Employee Vs. Contractor: How to Categorize YOUR Employee

Classifying workers has gigantic implications for businesses, especially with the world going

through COVID-19, but it is especially troublesome in the Volunteer State. The answer to whether a

worker is an employee or independent contractor drastically affects what they are entitled to. For

example, according to the employer handbook for the State of Tennessee Department of Labor and

Workforce Development Division of Employment Security, an employer “must withhold income tax,

withhold and pay social security and Medicare taxes,” and pay unemployment taxes on employees’

wages, while there are no such requirements for independent contractors. 1

There are even different tests employers must apply to figure out whether workers are their

own employees or just independent contractors. For example, the test to decide whether a worker is an

employee or an independent contractor for the purposes of workers’ compensation depends on seven

factors: the employee’s right to control the conduct of the work, the right of termination, the method of

payment, the freedom to select and hire helpers, whether tools are furnished, and whether the worker

makes their own schedule, and the freedom to offer services to other entities. 2 Since the above test is

factor-based, the answer is very fact-specific and not all of these factors have to be met for a worker to

be an independent contractor. To illustrate, if an employer supplies tools, pays by the month, makes the

schedule, and gives instructions on how to perform the work, then that worker is most likely an

employee according to this test.

As of January 1, 2020, Tennessee adopted a twenty-factor test from the IRS to determine

whether workers are employees or independent contractors. 3 This twenty-factor test is used to

determine whether a worker is an employee and is thus entitled to the benefits as part of the Tennessee

Employment Security Law discussed above. 4 Some notable differences between the seven factor test

and this twenty factor test are that the twenty factor test includes training: if a worker is trained by

another employee, corresponds with them, or is required to go to meetings for training, then that

indicates an employer-employee relationship. 5 Another new factor is significant investment: if the

worker invests in facilities used in performing the job, then that tends to point toward them being an

independent contractor, whereas lack of investment points to an employee. 6 The twenty factor test also

seems to make separate factors that were once combined in the earlier seven factor test: for example,

working hours, whether the work was done on the employer’s premises, if a worker has to do work in a

certain order or sequence, whether there are instructions on what to do, and if a worker has to submit

reports on the job or once the job is done, seems to be grouped into the original seven factor test under

the conduct of the work. Moreover, the right to discharge or terminate are separate factors in the

twenty-factor test, where they would probably be together in the older seven-factor test.

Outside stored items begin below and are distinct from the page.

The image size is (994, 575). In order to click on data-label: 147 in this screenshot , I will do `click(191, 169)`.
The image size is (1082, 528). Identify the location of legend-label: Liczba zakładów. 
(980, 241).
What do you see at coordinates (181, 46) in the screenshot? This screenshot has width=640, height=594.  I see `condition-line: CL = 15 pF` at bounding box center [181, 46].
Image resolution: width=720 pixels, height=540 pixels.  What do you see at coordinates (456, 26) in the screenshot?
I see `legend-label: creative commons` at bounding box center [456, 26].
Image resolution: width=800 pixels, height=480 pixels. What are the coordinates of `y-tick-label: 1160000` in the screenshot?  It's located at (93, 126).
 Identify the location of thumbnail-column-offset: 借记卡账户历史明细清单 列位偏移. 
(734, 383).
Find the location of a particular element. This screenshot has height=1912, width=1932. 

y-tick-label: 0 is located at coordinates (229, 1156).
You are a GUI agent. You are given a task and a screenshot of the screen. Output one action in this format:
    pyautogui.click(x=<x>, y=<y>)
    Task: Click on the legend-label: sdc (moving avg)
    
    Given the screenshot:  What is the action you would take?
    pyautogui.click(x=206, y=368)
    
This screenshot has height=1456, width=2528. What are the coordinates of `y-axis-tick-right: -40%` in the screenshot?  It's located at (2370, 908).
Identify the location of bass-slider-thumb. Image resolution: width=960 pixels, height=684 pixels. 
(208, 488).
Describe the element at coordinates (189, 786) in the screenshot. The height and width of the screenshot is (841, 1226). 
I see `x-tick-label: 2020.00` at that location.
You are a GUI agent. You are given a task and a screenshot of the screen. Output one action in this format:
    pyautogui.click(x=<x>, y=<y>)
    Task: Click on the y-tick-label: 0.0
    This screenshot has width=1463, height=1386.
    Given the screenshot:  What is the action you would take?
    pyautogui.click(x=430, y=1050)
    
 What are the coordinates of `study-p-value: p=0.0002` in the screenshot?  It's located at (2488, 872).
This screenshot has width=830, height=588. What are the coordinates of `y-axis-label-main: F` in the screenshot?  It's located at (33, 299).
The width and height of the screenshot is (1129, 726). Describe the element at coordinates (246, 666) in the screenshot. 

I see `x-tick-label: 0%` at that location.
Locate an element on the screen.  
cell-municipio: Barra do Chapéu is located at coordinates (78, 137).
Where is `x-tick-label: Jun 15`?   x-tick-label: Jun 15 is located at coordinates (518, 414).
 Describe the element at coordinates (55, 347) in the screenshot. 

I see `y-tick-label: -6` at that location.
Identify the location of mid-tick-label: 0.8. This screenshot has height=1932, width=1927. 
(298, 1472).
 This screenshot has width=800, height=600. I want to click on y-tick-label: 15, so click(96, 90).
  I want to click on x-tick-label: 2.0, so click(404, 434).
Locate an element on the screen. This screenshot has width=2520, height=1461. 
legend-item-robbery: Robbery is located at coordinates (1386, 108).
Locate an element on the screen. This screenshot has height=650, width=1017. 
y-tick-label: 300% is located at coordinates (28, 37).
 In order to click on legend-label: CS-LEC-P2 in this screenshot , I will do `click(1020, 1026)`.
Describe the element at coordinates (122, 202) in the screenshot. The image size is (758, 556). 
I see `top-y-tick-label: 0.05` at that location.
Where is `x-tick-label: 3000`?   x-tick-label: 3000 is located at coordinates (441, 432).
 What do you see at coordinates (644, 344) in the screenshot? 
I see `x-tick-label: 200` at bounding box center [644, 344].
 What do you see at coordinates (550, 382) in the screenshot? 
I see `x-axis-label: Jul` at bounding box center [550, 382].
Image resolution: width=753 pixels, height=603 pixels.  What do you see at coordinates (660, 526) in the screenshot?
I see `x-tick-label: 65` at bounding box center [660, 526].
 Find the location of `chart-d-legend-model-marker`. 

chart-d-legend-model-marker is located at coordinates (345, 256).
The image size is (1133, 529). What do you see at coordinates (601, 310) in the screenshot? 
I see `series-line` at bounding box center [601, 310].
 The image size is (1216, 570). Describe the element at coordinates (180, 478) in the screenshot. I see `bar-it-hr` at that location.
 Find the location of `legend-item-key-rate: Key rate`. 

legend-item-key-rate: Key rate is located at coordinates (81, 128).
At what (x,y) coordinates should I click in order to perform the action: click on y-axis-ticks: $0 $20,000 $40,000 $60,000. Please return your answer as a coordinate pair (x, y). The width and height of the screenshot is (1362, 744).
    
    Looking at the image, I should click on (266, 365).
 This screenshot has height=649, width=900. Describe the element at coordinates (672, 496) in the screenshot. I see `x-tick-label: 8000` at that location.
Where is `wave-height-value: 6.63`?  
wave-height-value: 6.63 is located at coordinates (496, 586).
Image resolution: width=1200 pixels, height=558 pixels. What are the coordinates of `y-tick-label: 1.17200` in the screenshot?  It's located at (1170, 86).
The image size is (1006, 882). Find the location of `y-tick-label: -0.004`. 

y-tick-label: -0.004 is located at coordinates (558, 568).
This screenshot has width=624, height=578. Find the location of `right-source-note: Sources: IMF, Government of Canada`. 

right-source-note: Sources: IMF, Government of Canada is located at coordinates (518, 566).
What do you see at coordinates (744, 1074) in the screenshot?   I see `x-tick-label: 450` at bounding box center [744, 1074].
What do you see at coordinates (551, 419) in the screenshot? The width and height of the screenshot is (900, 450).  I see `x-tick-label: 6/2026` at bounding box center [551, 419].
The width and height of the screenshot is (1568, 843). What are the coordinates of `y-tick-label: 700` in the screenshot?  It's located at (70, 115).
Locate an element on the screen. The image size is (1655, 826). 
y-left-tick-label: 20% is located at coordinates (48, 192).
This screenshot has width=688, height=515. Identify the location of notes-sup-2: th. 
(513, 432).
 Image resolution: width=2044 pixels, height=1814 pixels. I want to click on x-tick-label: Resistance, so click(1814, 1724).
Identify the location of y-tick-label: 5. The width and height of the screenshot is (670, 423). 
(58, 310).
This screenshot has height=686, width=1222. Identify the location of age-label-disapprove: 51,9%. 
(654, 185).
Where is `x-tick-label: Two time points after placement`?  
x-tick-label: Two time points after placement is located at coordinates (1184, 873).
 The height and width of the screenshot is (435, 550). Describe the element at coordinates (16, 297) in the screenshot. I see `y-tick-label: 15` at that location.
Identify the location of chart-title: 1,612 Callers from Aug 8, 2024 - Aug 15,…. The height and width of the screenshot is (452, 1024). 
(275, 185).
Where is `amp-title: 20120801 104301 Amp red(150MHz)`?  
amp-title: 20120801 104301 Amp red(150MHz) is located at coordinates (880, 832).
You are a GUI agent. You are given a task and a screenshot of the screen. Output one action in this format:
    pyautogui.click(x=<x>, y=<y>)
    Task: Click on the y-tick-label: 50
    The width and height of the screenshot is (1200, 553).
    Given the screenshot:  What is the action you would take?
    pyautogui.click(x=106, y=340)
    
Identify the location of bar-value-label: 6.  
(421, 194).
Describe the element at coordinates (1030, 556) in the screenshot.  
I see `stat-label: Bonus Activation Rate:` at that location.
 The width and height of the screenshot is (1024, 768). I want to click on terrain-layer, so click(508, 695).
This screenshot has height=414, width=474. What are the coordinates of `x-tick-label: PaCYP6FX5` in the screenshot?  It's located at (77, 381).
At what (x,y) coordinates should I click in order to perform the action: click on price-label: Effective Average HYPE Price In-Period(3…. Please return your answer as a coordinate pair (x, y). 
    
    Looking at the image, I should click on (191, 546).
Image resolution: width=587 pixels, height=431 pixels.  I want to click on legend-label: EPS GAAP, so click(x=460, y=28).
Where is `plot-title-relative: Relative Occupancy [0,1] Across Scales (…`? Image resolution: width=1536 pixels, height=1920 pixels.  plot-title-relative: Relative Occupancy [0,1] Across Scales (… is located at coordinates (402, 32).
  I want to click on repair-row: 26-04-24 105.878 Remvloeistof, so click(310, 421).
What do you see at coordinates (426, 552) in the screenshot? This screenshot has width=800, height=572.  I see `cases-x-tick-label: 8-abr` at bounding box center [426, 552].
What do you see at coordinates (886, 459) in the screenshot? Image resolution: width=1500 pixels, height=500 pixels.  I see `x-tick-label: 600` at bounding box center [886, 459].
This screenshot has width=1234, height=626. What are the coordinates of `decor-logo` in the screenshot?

There are arguments for either side on whether this new IRS test makes it easier or harder for

employers to classify workers as employees or independent contractors. On one hand, the IRS test has

much more detail in each of its factors, so employers have more guidance when deciding on

classification. As mentioned, the IRS test seemingly adds factors that were together in the previous test.

1 State of Tennessee Department of Labor and Workforce Development Division of Employment Security (2019

handbook)

2 Tenn. Code Ann. Section 50-6-102(12)(D)(i)

3 Tenn. Code Ann. Section 50-2-111

4 Tenn. Code Annotated 50-7-207(b)(2)(B)

5 Id.

6 Tenn. Code Ann. Section 50-2-111

While this does add more guidance, employers could also see the new test as overwhelming. For

example, under the employee’s premises factor, the TCA says this factor’s importance depends “on the

service involved and the extent to which an employer generally would require that employees perform

those services on the employer's premises.” 7 Another example is hiring, supervising, and paying

assistants: if an employer does any of this for workers, then that points to an employer-employee

relationship, unless a worker does this as part of a contract for giving materials and labor for a job, then

they are an independent contractor. As you can see, this new test is not exactly clear, so if an employer

were to incorrectly classify an employee, it would not be a surprise.